Berechnet man aus den gemessenen Sterngeschwindigkeiten die Gesamtmasse inklusive Dunkler Materie innerhalb des effektiven Radius4, so kommt man auf 350 Millionen Sonnenmassen, wenn die Galaxie 20 Mpc entfernt ist (worauf die Autoren aufgrund der Helligkeiten der planetarischen Nebel schließen [2]). Das Verhältnis der Gesamtmasse zur leuchtenden Masse wäre dann 3,4.
Auch die Geschwindigkeitsdispersion der Kugelsternhaufen und der planetarischen Nebel wurde gemessen (auf die ich hier im Detail nicht eingehen möchte; siehe auch meinen Artikel zu van Dokkums Arbeit), aus der die Masse innerhalb von größeren Radien bestimmt werden kann. Hier ergibt sich eine Masse von 850 Millionen Sonnenmassen und ein Masse/Leuchtkraft-Verhältnis von 8,3.
Es ist also reichlich Dunkle Materie vorhanden. Wäre die Galaxie wie bei Trujillo nur 13 Mpc entfernt, ergäbe sich sogar ein Verhältnis von bis zu 13,6. Und: das Ergebnis ist laut den Autoren verträglich mit dem MOND-Modell.
Wie man am Beispiel von DF2 sieht, ist Forschung ein Hin- und Her, und an der Frontlinie der Erkenntnis ist kein Ergebnis in Stein gemeißelt. Die Entfernung ist immer noch nicht mit letzter Sicherheit geklärt, und damit ist auch der genaue Massenanteil von Dunkler Materie noch nicht letztendlich bestimmt; auch MOND ist damit nicht widerlegt. So leicht gibt sich die MOND-Anhängerschaft nicht geschlagen. Van Dokkum dürfte aber auf jeden Fall nachlegen.

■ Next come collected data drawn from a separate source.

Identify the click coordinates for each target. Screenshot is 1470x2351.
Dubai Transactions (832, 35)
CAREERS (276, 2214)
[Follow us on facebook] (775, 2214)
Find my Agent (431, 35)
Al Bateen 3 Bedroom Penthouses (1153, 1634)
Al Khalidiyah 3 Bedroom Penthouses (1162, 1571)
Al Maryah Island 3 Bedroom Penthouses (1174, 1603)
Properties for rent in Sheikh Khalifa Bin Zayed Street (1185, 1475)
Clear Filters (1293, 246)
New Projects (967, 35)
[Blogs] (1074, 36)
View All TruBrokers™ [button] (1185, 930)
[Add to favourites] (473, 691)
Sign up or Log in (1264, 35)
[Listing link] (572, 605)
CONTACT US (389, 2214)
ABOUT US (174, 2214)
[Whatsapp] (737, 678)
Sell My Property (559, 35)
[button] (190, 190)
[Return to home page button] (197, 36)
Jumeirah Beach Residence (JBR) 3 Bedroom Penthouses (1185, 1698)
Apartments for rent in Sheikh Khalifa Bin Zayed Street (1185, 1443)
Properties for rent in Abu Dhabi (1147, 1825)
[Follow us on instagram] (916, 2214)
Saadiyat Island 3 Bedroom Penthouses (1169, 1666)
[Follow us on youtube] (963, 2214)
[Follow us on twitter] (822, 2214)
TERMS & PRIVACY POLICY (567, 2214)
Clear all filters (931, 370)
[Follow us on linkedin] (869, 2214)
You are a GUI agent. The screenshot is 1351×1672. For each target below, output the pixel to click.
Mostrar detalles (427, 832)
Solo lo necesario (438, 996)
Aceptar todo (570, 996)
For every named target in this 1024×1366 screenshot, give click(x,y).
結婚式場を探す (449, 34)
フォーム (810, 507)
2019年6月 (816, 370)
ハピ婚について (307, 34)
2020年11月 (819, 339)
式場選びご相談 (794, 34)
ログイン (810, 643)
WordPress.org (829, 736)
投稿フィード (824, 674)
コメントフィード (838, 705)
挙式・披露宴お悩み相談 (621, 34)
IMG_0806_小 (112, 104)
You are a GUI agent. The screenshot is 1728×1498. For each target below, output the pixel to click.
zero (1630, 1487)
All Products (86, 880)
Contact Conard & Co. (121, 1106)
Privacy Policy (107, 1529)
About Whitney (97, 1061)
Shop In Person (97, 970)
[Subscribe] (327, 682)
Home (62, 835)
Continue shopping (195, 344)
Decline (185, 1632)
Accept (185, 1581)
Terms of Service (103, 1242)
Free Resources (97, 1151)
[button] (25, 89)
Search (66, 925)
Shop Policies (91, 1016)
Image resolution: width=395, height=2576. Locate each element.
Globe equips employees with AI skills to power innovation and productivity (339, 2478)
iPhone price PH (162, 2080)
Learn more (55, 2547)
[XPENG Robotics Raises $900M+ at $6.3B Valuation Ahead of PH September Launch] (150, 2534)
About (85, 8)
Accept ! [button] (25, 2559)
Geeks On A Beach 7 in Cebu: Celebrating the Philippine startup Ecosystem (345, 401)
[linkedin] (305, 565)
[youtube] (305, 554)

Es sind weitere Beobachtungen mit noch besseren Teleskopen und Geräten nötig, bis die Ergebnisse konvergieren und man den Fall irgendwann abhaken kann.
Referenzen
[1] Eric Emsellem, Oliver Müller et al., “The ultra-diffuse galaxy NGC 1052-DF2 with MUSE:
I. Kinematics of the stellar body”, eingreicht bei Astronomy & Astrophysics, Preprint 19. Dezember 2018; arXiv:1812.07345.
[2] Oliver Müller, “NGC1052-DF2 zum Dritten – Oh du herrliche Dunkle Materie“, Prosa der Astronomie (Blog), 19. Dezember 2018.
1Die Galaxie wurde so benannt, weil sie der größeren Galaxien NGC 1052 benachbart ist und von van Dokkums Team mit einer Matrix von Teleobjektiven abgelichtet wurde, das vage an ein Insektenauge, inbesondere Libellenauge (Libelle = Dragonfly→DF) erinnert.
2Lambda Cold Dark Matter – Lambda steht hier für die Dunkle Energie, die das Weltall zunehmend schneller auseinander treibt, und “kalt” muss die Dunkle Materie sein, damit sie sich unter ihrer Schwerkraft in Galaxien verdichten kann; heiße Teilchen sind schnell unterwegs und würden die Fluchtgeschwindigkeit der Galaxie überschreiten und in alle Richtungen auf Nimmerwiedersehen davon fliegen.
31 Mpc = 1 Megaparsec = 1 Million Parsec = 3,26 Millionen Lichtjahre.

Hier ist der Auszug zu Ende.